§ **YOUR OBJECTIVE**
Before copying, set aside the pictures; then restate exactly the lines from the one with "You are a GUI" through the last line of the records.
[THE DATA Boundary: Start]
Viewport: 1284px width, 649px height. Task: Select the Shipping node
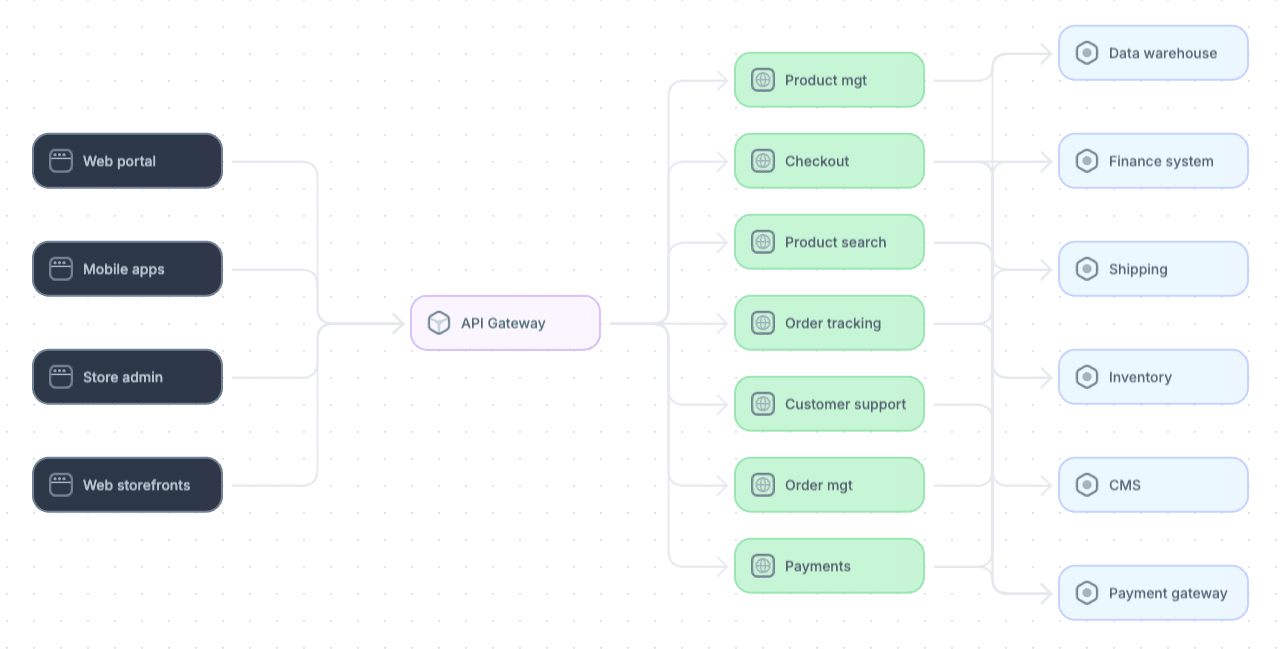pyautogui.click(x=1153, y=269)
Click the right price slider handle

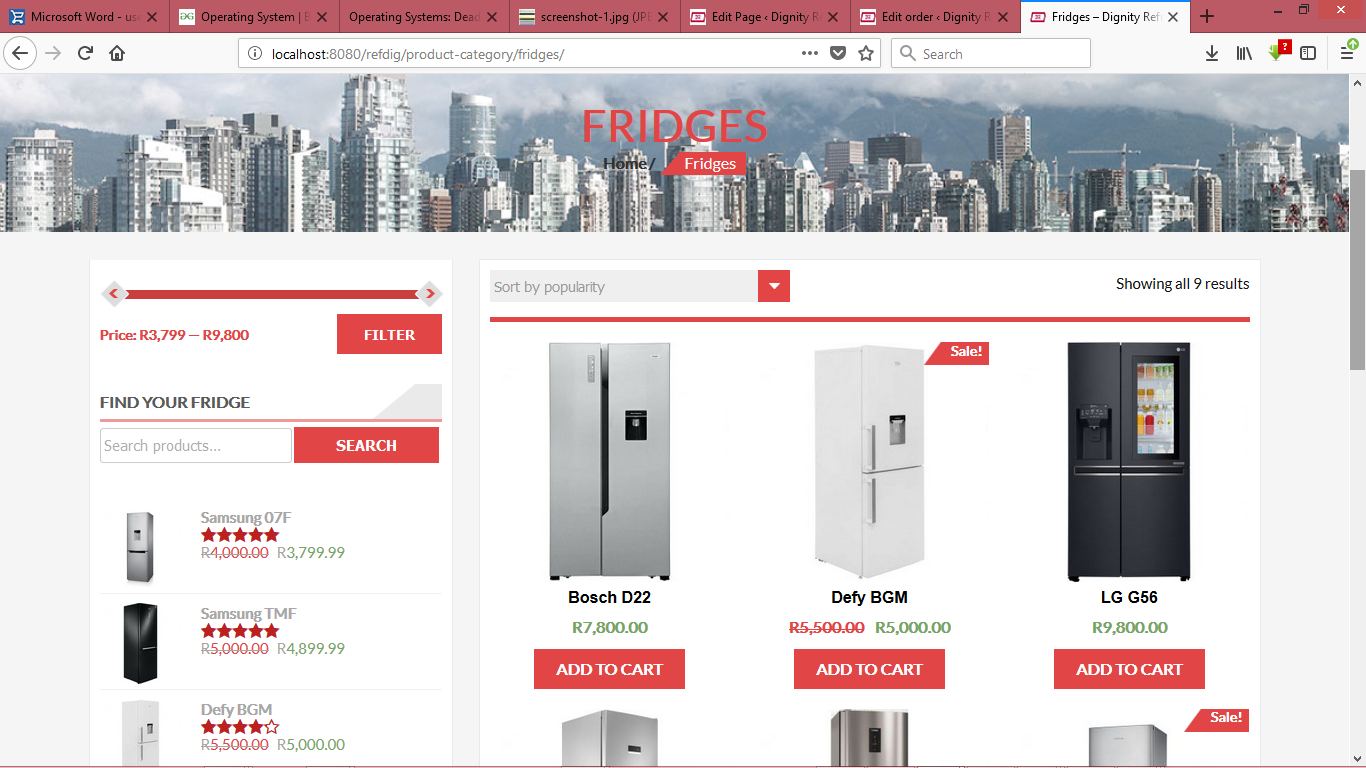(429, 294)
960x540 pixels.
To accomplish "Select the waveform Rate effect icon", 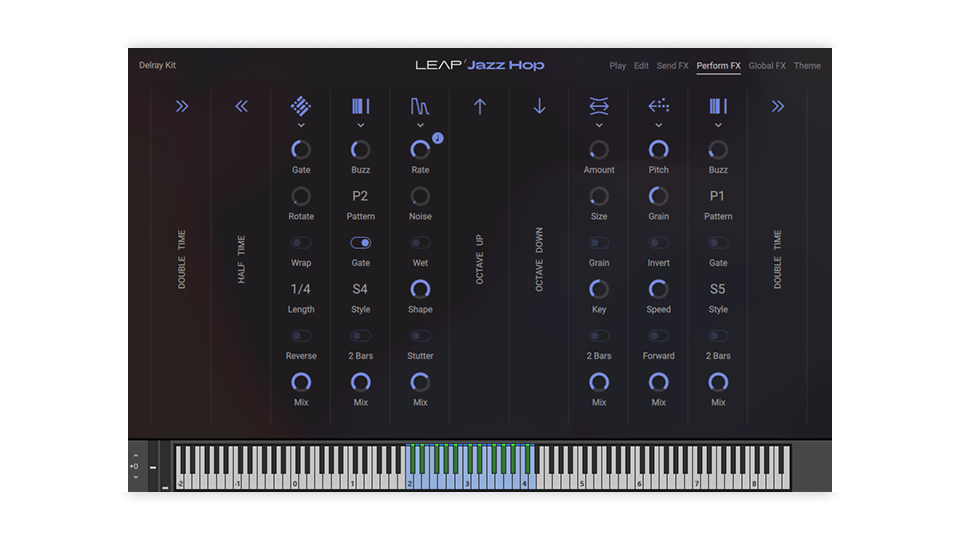I will click(x=420, y=106).
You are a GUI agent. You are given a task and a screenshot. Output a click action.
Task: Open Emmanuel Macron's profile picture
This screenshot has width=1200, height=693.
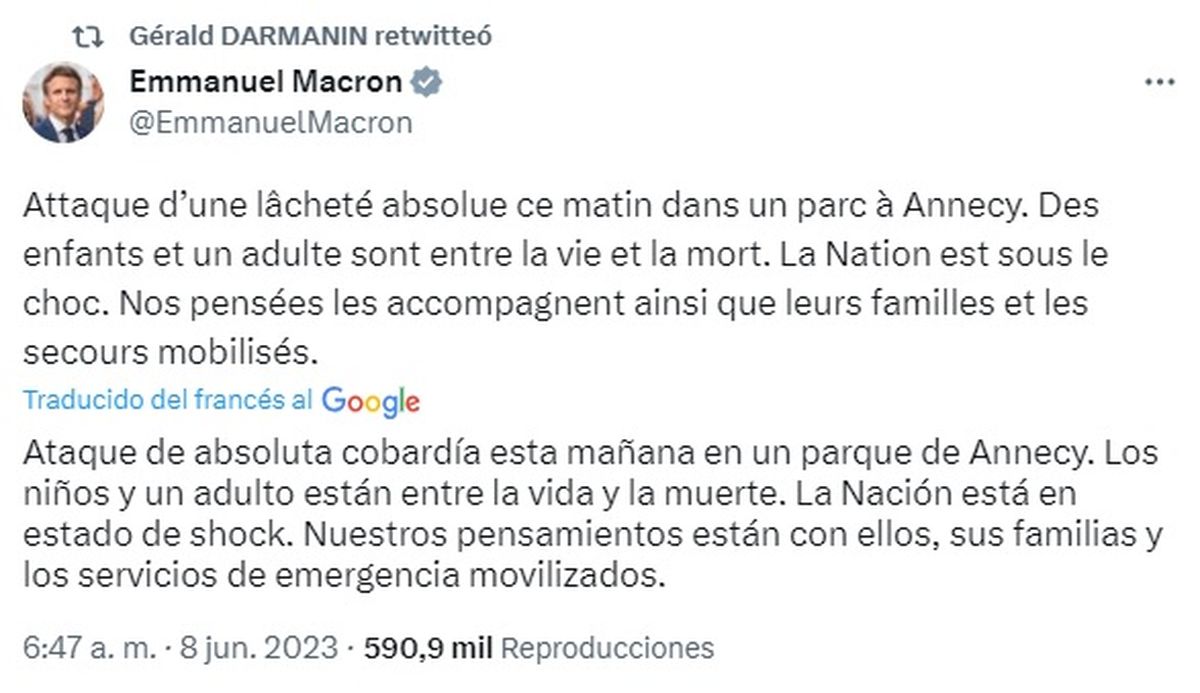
[THE DATA Boundary: End]
§ **FINISHED TASK**
You are a GUI agent. You are given a task and a screenshot. Output a click action.
Task: Open Emmanuel Macron's profile picture
This screenshot has width=1200, height=693.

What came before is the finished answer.